A Companion Site to

Southern Journey:

The Migrations of the American South, 1790–2020

Edward L. Ayers

Justin Madron

Nathaniel Ayers


We are not surprised when maps show the southeastern corner of the United States standing apart in politics, religion, health, economics, and opinion. The South, after all, has differed in fundamental ways from the rest of the country since the nation’s founding. That difference has been fed by constant movement, by restless journeys to, across, and from the South from the eighteenth century to the twenty-first. The migrations of the South weave throughout American history, indigenous, enslaved, citizen, and immigrant people moving among one another, their paths tracing patterns both bold and intricate.

Today, new migrations carve channels of their own. For the first time in the nation’s history, people are choosing to move southward in large numbers, their arrival creating an American South with an unwritten and unmapped history before it. The migrations do not flow in smooth waves and currents. Instead, the movements surge and recede, rushing around seen and unseen obstacles, pushed and pulled by forces near and distant.

We have produced a book with Louisiana State University Press that explains those patterns in the context of southern, American, and global history. Southern Journey draws on a rich literature of historical writing to tell us what the patterns mean.

The maps are of interest in and of themselves, however, and so we have produced this StoryMap to trace the journeys of people who otherwise left few marks on the historical record. The maps show clear and striking patterns: shades of copper in the places where the number of people increased and gradations of blue where they declined. The brighter the colors, the greater the change. The captions describe the most important patterns in each map.

How the maps were made

We have chosen our methods with two particular goals in mind: to reveal patterns we could not see otherwise among the lives of millions of people, and to produce maps as consistent and clear as possible across more than two hundred years of American history.  Toward those ends, we use small geographic units, straightforward numbers, and focused chronology.  These high-resolution techniques reveal patterns invisible in methods that rely on state-level maps, artificially aggregated subregions, and formulas divorced from contexts of place and time.

Mapping census data across time presents well-known challenges, the most obvious of which are shifting boundaries. As the nation expanded and developed, states continually created new counties, divided counties, and combined counties. Such changing boundaries make it difficult to compare places from one decade to another. To avoid that problem, we have laid down a grid of small hexagons over the landscape, defining spaces more precisely than county borders and minimizing the effect of variations within each hexagon.

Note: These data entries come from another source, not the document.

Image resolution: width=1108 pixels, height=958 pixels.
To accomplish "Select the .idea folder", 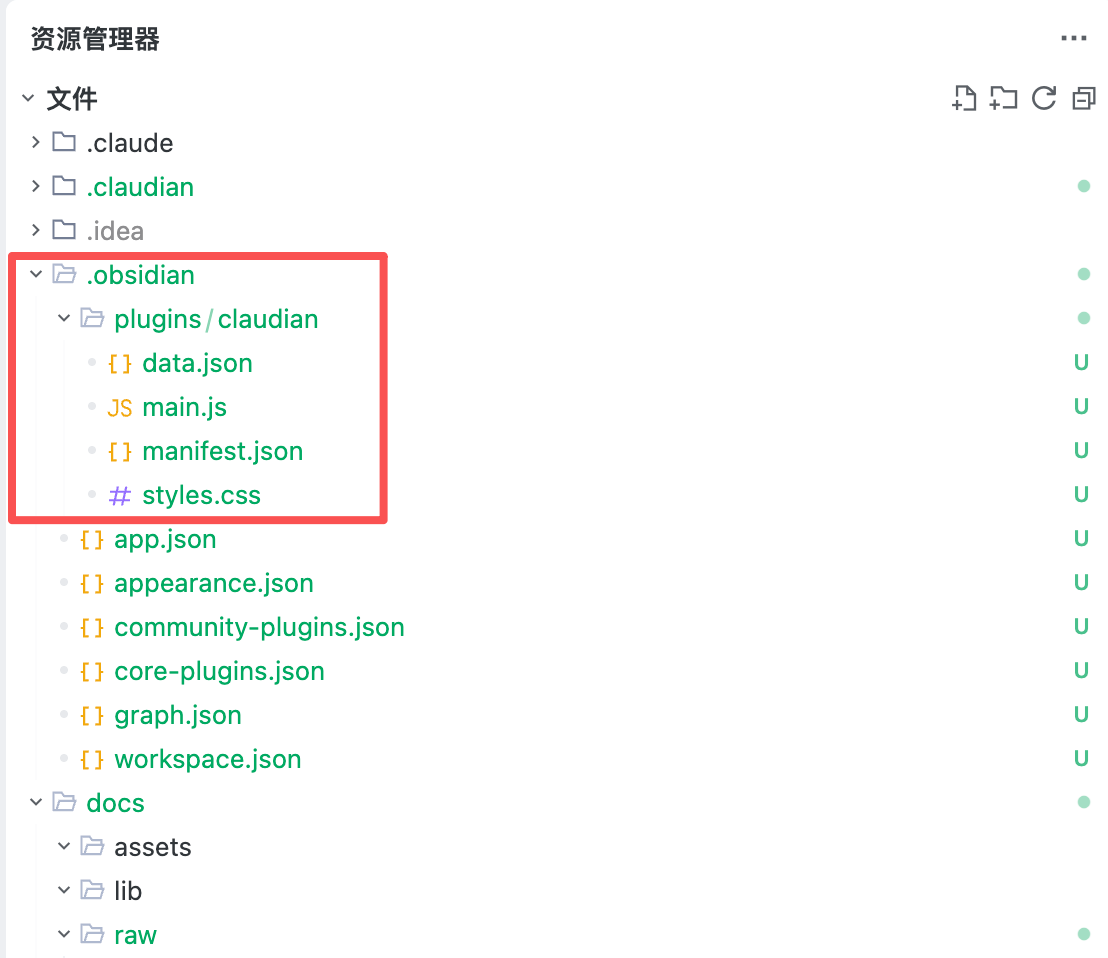I will point(114,231).
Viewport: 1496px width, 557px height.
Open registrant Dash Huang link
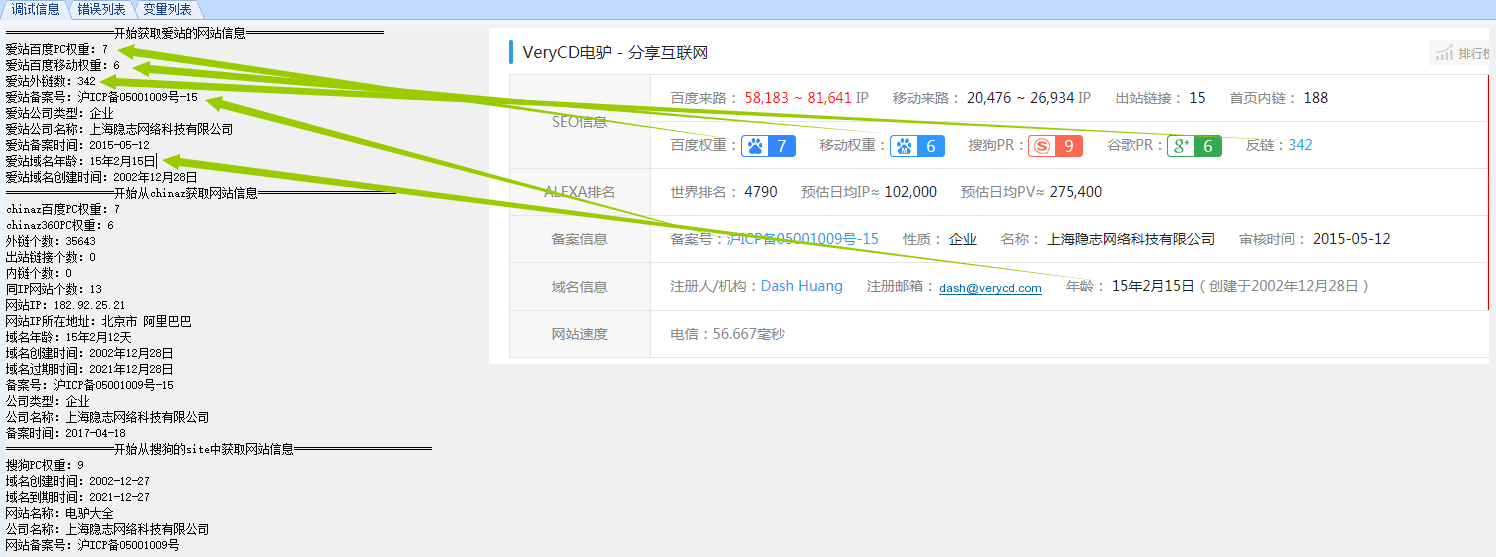[x=801, y=286]
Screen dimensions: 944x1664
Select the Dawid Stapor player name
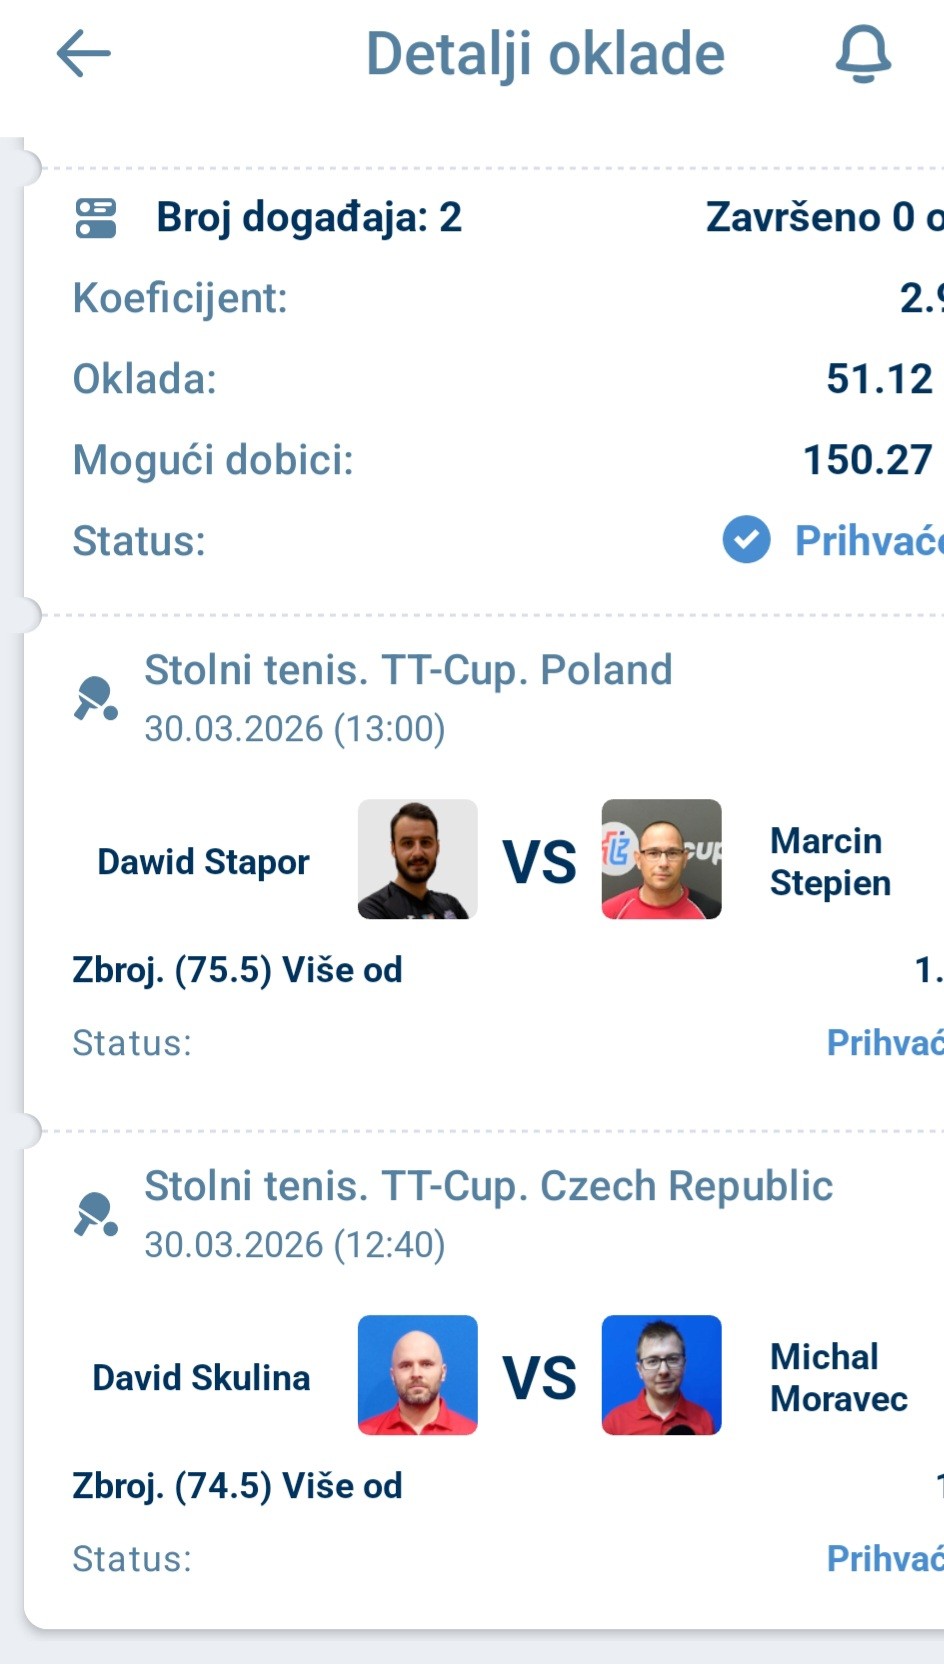click(203, 862)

The strategy, its complexities described in the technical appendix, allows us to see complexities and continuities otherwise invisible.

We combine a simple method with the hexagons to avoid another common challenge in mapping change over time and space: the “small denominator problem.” In counties with small populations, a relatively small change in migration appears as a large rate of change. To avoid that distortion, our maps register the actual number of people of a particular ethnicity who increased or decreased over a given decade. To create a meaningful metric of growth and decline, the maps before the twentieth century focus only on the South because few Black southerners managed to leave the South before then and few immigrants arrived. The maps after the turn of the century broaden their range to include the entire United States, showing southern migrations in national and international context. Where rates of natural increase and decline shaped populations in particularly significant ways—such as in the domestic slave trade—we explain why.

Each map also uses a tight chronological focus, the decade between censuses. People moved, the maps clearly show, in the context of historical events, pressures, and opportunities that varied sharply over time as well as space. Migration immediately reacted to changes near and far, in turn setting the stage for unanticipated changes yet to come. The narrative, working at the same regional scale as the maps and drawing on a rich historical literature, allows us to understand the patterns in ways the maps themselves cannot explain.

The maps of Southern Journey, using these strategies, embrace everyone who lived in the South—free and enslaved, rich and poor, male and female, native and immigrant, settler and suburbanite—from the first national census of the late eighteenth century to the sophisticated surveys of the early twenty-first century. Across all those generations, all those migrations, the movement of people beat as the very pulse of southern history.